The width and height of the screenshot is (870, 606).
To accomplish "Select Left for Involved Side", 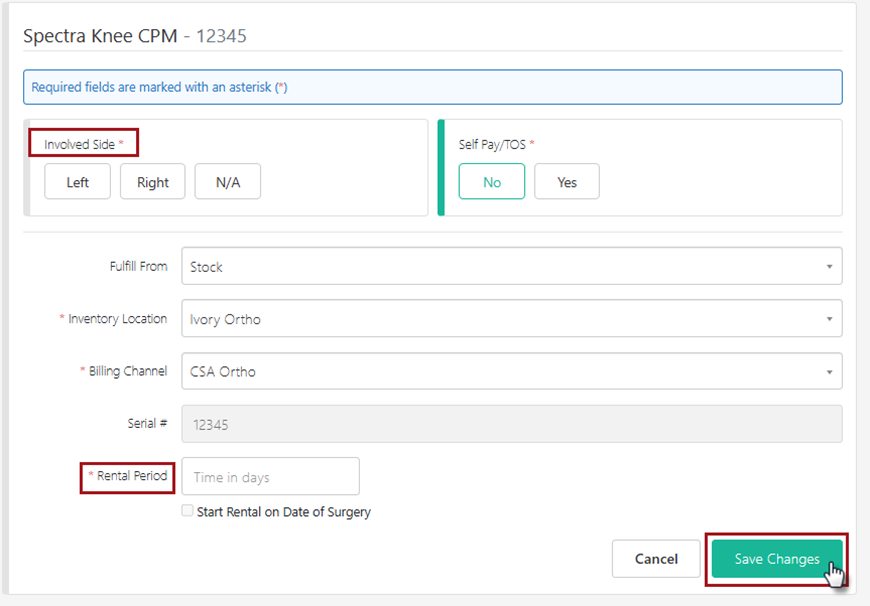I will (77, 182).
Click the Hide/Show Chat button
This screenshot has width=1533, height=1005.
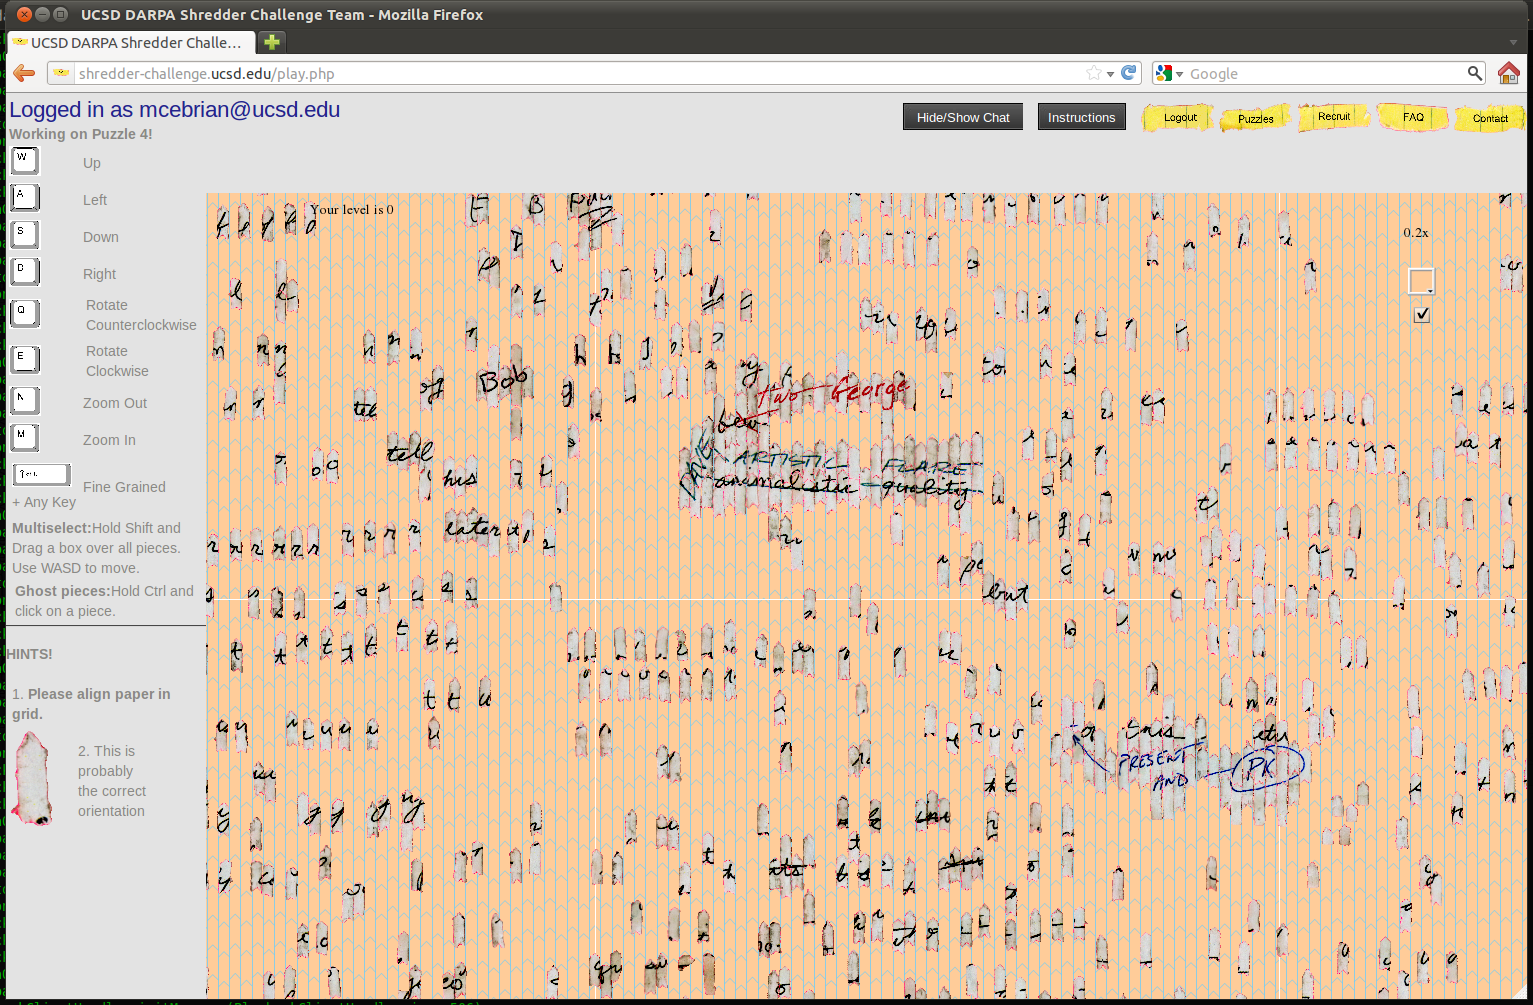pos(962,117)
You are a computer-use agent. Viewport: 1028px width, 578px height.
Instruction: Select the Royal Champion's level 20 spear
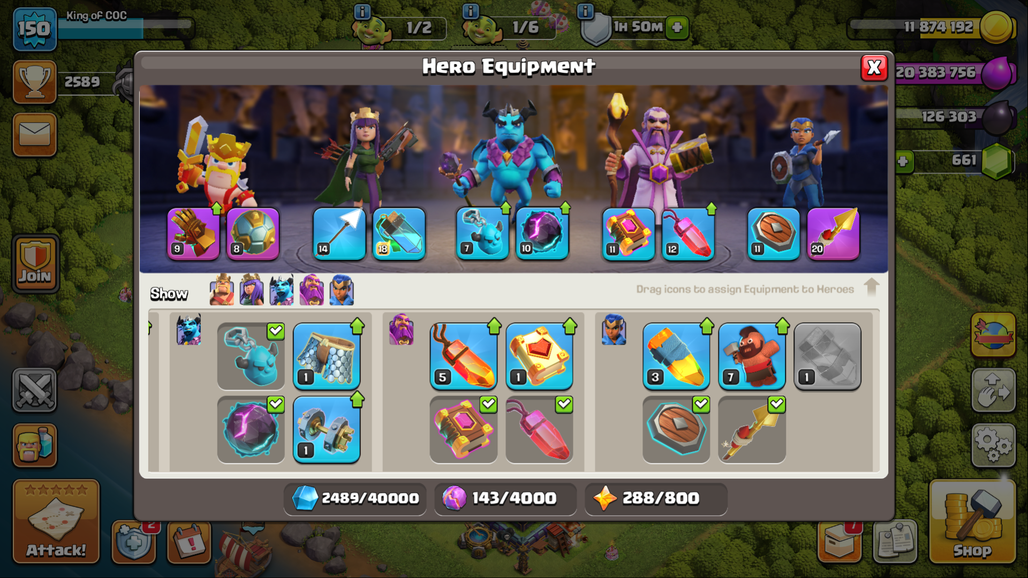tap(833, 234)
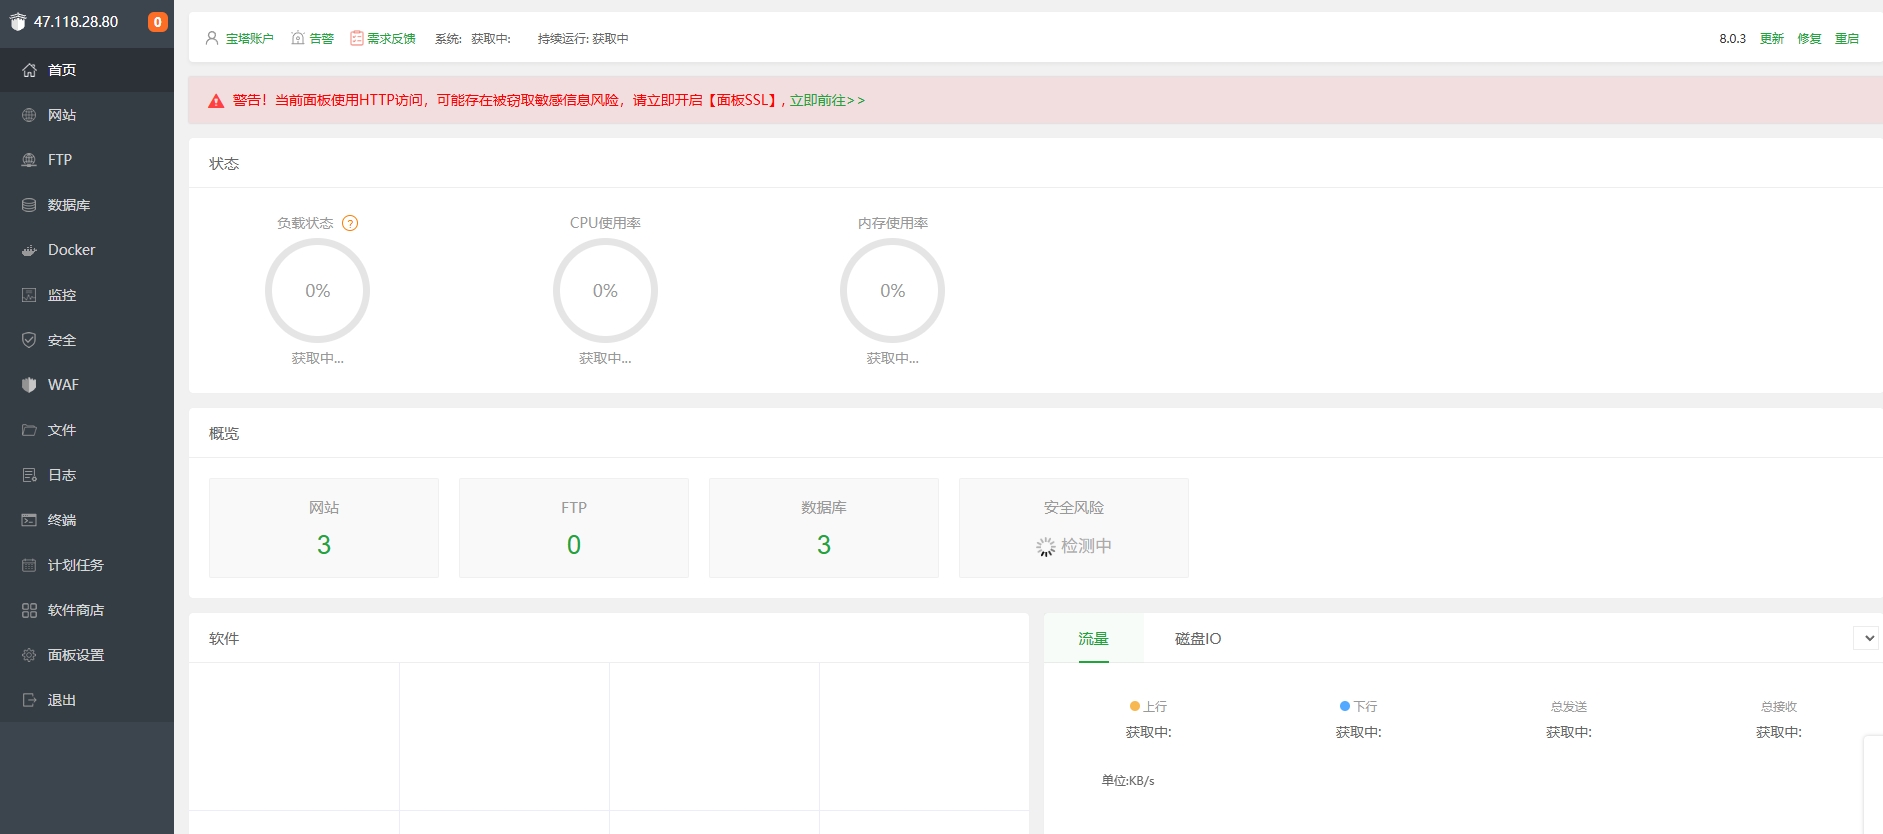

══════════════════════════════

## Exercise directions
Produce an exact copy of the lines from the line with "This screenshot has width=1533, height=1005." through the last line of the data above, both ends included. No pictures belong in it.

## Solved problem
This screenshot has width=1533, height=1005.
pos(962,117)
You are a computer-use agent. Viewport: 1028px width, 578px height.
Instruction: Select the Royal Champion's level 20 spear
tap(833, 234)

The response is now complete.